- [What the exercise asks]: In this exercise, each record below is to be written out again exactly.

- [Record excerpts]:
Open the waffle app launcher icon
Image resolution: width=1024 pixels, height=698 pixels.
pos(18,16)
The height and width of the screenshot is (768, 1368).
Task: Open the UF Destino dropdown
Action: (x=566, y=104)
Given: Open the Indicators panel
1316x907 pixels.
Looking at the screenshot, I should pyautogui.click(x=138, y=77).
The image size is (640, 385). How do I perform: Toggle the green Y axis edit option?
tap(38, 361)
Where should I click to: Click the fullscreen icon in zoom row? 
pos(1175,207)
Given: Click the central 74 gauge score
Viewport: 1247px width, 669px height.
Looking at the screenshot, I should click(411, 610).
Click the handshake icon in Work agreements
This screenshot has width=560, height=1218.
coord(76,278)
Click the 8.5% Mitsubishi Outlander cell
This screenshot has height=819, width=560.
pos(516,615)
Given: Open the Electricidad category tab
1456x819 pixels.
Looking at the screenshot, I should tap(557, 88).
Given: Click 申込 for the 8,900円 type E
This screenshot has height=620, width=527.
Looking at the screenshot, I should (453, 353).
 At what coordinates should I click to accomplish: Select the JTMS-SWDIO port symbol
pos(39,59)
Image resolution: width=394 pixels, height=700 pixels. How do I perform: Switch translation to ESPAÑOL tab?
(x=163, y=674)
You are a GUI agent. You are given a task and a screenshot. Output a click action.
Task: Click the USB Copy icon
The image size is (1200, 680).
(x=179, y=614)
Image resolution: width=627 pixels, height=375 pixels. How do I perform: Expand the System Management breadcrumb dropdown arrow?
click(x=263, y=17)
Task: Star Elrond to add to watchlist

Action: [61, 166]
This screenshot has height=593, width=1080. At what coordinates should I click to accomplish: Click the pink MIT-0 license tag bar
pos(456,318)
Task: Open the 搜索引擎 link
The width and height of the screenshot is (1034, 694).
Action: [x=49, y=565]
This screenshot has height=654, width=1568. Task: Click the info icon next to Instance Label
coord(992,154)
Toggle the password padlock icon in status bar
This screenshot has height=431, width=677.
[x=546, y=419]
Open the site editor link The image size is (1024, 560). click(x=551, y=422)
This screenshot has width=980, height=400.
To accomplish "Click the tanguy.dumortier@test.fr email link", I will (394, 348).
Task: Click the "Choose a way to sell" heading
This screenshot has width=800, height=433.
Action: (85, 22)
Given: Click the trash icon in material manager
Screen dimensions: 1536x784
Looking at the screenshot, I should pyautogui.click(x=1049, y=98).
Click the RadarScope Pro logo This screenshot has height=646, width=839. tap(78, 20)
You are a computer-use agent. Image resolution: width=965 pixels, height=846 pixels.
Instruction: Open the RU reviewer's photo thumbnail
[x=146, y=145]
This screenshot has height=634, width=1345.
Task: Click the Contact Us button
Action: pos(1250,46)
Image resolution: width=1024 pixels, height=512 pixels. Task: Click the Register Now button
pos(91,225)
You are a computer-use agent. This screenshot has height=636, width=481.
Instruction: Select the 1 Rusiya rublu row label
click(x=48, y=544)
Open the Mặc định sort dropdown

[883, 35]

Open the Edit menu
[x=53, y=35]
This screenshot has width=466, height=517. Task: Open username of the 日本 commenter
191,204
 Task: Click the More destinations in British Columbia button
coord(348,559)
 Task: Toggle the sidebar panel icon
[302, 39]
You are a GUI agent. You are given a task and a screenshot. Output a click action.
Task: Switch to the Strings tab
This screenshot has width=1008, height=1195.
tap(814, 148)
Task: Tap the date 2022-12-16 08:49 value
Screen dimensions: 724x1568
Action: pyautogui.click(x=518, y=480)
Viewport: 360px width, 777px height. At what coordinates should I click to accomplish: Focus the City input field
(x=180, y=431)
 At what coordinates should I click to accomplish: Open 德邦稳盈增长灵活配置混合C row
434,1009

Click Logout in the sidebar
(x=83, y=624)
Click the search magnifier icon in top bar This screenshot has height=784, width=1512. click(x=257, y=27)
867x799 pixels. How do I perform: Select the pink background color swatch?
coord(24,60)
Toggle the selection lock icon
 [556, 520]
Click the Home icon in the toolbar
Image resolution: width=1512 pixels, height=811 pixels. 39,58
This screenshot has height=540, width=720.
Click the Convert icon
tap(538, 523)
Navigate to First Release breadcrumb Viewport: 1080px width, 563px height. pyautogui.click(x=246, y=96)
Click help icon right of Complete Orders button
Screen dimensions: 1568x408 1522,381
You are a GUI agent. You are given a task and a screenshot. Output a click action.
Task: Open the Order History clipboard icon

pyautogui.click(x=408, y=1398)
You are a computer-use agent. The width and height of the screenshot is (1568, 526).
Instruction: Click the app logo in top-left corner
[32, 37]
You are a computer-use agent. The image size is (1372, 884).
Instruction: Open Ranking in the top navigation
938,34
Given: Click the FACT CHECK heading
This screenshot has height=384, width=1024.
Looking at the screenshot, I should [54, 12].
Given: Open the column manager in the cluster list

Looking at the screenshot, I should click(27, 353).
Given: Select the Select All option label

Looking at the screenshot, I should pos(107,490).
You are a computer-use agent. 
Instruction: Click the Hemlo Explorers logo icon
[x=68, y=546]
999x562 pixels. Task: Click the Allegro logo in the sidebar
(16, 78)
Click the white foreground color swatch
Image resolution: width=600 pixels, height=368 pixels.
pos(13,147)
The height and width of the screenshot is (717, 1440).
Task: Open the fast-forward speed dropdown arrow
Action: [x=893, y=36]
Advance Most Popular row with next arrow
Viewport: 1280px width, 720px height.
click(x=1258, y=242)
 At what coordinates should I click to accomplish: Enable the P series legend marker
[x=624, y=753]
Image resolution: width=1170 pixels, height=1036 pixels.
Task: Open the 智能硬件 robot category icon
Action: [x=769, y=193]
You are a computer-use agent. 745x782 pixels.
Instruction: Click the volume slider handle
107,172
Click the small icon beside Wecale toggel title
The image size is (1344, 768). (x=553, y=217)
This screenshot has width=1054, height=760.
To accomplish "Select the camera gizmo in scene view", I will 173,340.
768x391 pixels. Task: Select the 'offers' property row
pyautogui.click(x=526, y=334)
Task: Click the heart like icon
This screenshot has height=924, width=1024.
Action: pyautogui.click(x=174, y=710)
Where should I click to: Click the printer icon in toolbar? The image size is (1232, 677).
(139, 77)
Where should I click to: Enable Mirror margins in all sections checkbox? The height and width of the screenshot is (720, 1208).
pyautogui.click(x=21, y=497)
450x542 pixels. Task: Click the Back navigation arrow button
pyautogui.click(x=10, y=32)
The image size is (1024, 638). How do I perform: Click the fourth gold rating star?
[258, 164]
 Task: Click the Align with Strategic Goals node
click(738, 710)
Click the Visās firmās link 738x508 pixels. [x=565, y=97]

- [Completed task]:
Open the waffle app launcher icon
Image resolution: width=1024 pixels, height=698 pixels.
pos(18,16)
The height and width of the screenshot is (768, 1368).
Task: Open the UF Destino dropdown
Action: (x=566, y=104)
Given: Open the Indicators panel
1316x907 pixels.
Looking at the screenshot, I should pyautogui.click(x=138, y=77).
The image size is (640, 385). How do I perform: Toggle the green Y axis edit option?
tap(38, 361)
Where should I click to: Click the fullscreen icon in zoom row? 
pos(1175,207)
Given: Click the central 74 gauge score
Viewport: 1247px width, 669px height.
Looking at the screenshot, I should click(411, 610).
Click the handshake icon in Work agreements
This screenshot has width=560, height=1218.
coord(76,278)
Click the 8.5% Mitsubishi Outlander cell
This screenshot has height=819, width=560.
pos(516,615)
Given: Open the Electricidad category tab
1456x819 pixels.
Looking at the screenshot, I should tap(557, 88).
Given: Click 申込 for the 8,900円 type E
This screenshot has height=620, width=527.
Looking at the screenshot, I should (453, 353).
 At what coordinates should I click to accomplish: Select the JTMS-SWDIO port symbol
pos(39,59)
Image resolution: width=394 pixels, height=700 pixels. How do I perform: Switch translation to ESPAÑOL tab?
(x=163, y=674)
You are a GUI agent. You are given a task and a screenshot. Output a click action.
Task: Click the USB Copy icon
The image size is (1200, 680).
(x=179, y=614)
Image resolution: width=627 pixels, height=375 pixels. How do I perform: Expand the System Management breadcrumb dropdown arrow?
click(x=263, y=17)
Task: Star Elrond to add to watchlist

Action: [61, 166]
This screenshot has height=593, width=1080. At what coordinates should I click to accomplish: Click the pink MIT-0 license tag bar
pos(456,318)
Task: Open the 搜索引擎 link
The width and height of the screenshot is (1034, 694).
Action: [x=49, y=565]
This screenshot has height=654, width=1568. Task: Click the info icon next to Instance Label
coord(992,154)
Toggle the password padlock icon in status bar
This screenshot has height=431, width=677.
[x=546, y=419]
Open the site editor link The image size is (1024, 560). click(x=551, y=422)
This screenshot has width=980, height=400.
To accomplish "Click the tanguy.dumortier@test.fr email link", I will (394, 348).
Task: Click the "Choose a way to sell" heading
This screenshot has width=800, height=433.
Action: (85, 22)
Given: Click the trash icon in material manager
Screen dimensions: 1536x784
Looking at the screenshot, I should pyautogui.click(x=1049, y=98).
Click the RadarScope Pro logo This screenshot has height=646, width=839. tap(78, 20)
You are a computer-use agent. Image resolution: width=965 pixels, height=846 pixels.
Instruction: Open the RU reviewer's photo thumbnail
[x=146, y=145]
This screenshot has height=634, width=1345.
Task: Click the Contact Us button
Action: pos(1250,46)
Image resolution: width=1024 pixels, height=512 pixels. Task: Click the Register Now button
pos(91,225)
You are a computer-use agent. This screenshot has height=636, width=481.
Instruction: Select the 1 Rusiya rublu row label
click(x=48, y=544)
Open the Mặc định sort dropdown

[883, 35]

Open the Edit menu
[x=53, y=35]
This screenshot has width=466, height=517. Task: Open username of the 日本 commenter
191,204
 Task: Click the More destinations in British Columbia button
coord(348,559)
 Task: Toggle the sidebar panel icon
[302, 39]
You are a GUI agent. You are given a task and a screenshot. Output a click action.
Task: Switch to the Strings tab
This screenshot has width=1008, height=1195.
tap(814, 148)
Task: Tap the date 2022-12-16 08:49 value
Screen dimensions: 724x1568
Action: pyautogui.click(x=518, y=480)
Viewport: 360px width, 777px height. At what coordinates should I click to accomplish: Focus the City input field
(x=180, y=431)
 At what coordinates should I click to accomplish: Open 德邦稳盈增长灵活配置混合C row
434,1009

Click Logout in the sidebar
(x=83, y=624)
Click the search magnifier icon in top bar This screenshot has height=784, width=1512. click(x=257, y=27)
867x799 pixels. How do I perform: Select the pink background color swatch?
coord(24,60)
Toggle the selection lock icon
 [556, 520]
Click the Home icon in the toolbar
Image resolution: width=1512 pixels, height=811 pixels. 39,58
This screenshot has height=540, width=720.
Click the Convert icon
tap(538, 523)
Navigate to First Release breadcrumb Viewport: 1080px width, 563px height. pyautogui.click(x=246, y=96)
Click help icon right of Complete Orders button
Screen dimensions: 1568x408 1522,381
You are a GUI agent. You are given a task and a screenshot. Output a click action.
Task: Open the Order History clipboard icon

pyautogui.click(x=408, y=1398)
You are a computer-use agent. The width and height of the screenshot is (1568, 526).
Instruction: Click the app logo in top-left corner
[32, 37]
You are a computer-use agent. The image size is (1372, 884).
Instruction: Open Ranking in the top navigation
938,34
Given: Click the FACT CHECK heading
This screenshot has height=384, width=1024.
Looking at the screenshot, I should [54, 12].
Given: Open the column manager in the cluster list

Looking at the screenshot, I should click(27, 353).
Given: Select the Select All option label

Looking at the screenshot, I should pos(107,490).
You are a computer-use agent. 
Instruction: Click the Hemlo Explorers logo icon
[x=68, y=546]
999x562 pixels. Task: Click the Allegro logo in the sidebar
(16, 78)
Click the white foreground color swatch
Image resolution: width=600 pixels, height=368 pixels.
pos(13,147)
The height and width of the screenshot is (717, 1440).
Task: Open the fast-forward speed dropdown arrow
Action: [x=893, y=36]
Advance Most Popular row with next arrow
Viewport: 1280px width, 720px height.
click(x=1258, y=242)
 At what coordinates should I click to accomplish: Enable the P series legend marker
[x=624, y=753]
Image resolution: width=1170 pixels, height=1036 pixels.
Task: Open the 智能硬件 robot category icon
Action: [x=769, y=193]
You are a computer-use agent. 745x782 pixels.
Instruction: Click the volume slider handle
107,172
Click the small icon beside Wecale toggel title
The image size is (1344, 768). (x=553, y=217)
This screenshot has width=1054, height=760.
To accomplish "Select the camera gizmo in scene view", I will 173,340.
768x391 pixels. Task: Select the 'offers' property row
pyautogui.click(x=526, y=334)
Task: Click the heart like icon
This screenshot has height=924, width=1024.
Action: pyautogui.click(x=174, y=710)
Where should I click to: Click the printer icon in toolbar? The image size is (1232, 677).
(139, 77)
Where should I click to: Enable Mirror margins in all sections checkbox? The height and width of the screenshot is (720, 1208).
pyautogui.click(x=21, y=497)
450x542 pixels. Task: Click the Back navigation arrow button
pyautogui.click(x=10, y=32)
The image size is (1024, 638). How do I perform: Click the fourth gold rating star?
[258, 164]
 Task: Click the Align with Strategic Goals node
click(738, 710)
Click the Visās firmās link 738x508 pixels. [x=565, y=97]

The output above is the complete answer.